◆ **AIM OF THE EXERCISE**:
Rewrite the lines below, substituting "Back to top" for each occurrence of "Go Up" and keeping every other character unchanged.

◆ **TASK INPUTS**:
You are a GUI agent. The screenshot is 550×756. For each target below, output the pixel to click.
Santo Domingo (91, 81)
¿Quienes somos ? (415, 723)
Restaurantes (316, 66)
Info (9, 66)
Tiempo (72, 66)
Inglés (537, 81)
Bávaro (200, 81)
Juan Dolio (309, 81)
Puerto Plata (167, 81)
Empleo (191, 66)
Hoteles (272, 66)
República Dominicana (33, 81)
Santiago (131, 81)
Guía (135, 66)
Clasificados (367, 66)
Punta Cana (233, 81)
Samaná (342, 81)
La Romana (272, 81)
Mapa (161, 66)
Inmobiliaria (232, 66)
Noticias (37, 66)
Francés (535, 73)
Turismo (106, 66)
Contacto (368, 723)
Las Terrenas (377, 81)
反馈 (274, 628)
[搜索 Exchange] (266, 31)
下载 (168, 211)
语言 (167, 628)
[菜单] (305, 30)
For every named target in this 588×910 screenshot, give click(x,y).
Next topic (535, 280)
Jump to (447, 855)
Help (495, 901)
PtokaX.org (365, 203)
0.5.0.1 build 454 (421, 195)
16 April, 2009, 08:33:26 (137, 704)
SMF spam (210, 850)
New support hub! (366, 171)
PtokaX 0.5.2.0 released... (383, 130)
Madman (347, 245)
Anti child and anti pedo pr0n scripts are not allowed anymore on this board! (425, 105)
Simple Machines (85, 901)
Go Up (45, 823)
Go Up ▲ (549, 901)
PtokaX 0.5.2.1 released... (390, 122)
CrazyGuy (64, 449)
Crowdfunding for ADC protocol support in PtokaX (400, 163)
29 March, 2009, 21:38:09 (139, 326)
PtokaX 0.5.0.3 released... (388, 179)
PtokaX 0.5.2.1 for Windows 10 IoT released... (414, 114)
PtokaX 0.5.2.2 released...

◆ **TASK ANSWER**:
You are a GUI agent. The screenshot is 550×756. For each target below, output the pixel to click.
Santo Domingo (91, 81)
¿Quienes somos ? (415, 723)
Restaurantes (316, 66)
Info (9, 66)
Tiempo (72, 66)
Inglés (537, 81)
Bávaro (200, 81)
Juan Dolio (309, 81)
Puerto Plata (167, 81)
Empleo (191, 66)
Hoteles (272, 66)
República Dominicana (33, 81)
Santiago (131, 81)
Guía (135, 66)
Clasificados (367, 66)
Punta Cana (233, 81)
Samaná (342, 81)
La Romana (272, 81)
Mapa (161, 66)
Inmobiliaria (232, 66)
Noticias (37, 66)
Francés (535, 73)
Turismo (106, 66)
Contacto (368, 723)
Las Terrenas (377, 81)
反馈 (274, 628)
[搜索 Exchange] (266, 31)
下载 (168, 211)
语言 (167, 628)
[菜单] (305, 30)
For every named target in this 588×910 screenshot, give click(x,y).
Next topic (535, 280)
Jump to (447, 855)
Help (495, 901)
PtokaX.org (365, 203)
0.5.0.1 build 454 (421, 195)
16 April, 2009, 08:33:26 (137, 704)
SMF spam (210, 850)
New support hub! (366, 171)
PtokaX 0.5.2.0 released... (383, 130)
Madman (347, 245)
Anti child and anti pedo pr0n scripts are not allowed anymore on this board! (425, 105)
Simple Machines (85, 901)
Back to top (45, 823)
Back to top ▲ (549, 901)
PtokaX 0.5.2.1 released... (390, 122)
CrazyGuy (64, 449)
Crowdfunding for ADC protocol support in PtokaX (400, 163)
29 March, 2009, 21:38:09 (139, 326)
PtokaX 0.5.0.3 released... (388, 179)
PtokaX 0.5.2.1 for Windows 10 IoT released... (414, 114)
PtokaX 0.5.2.2 released...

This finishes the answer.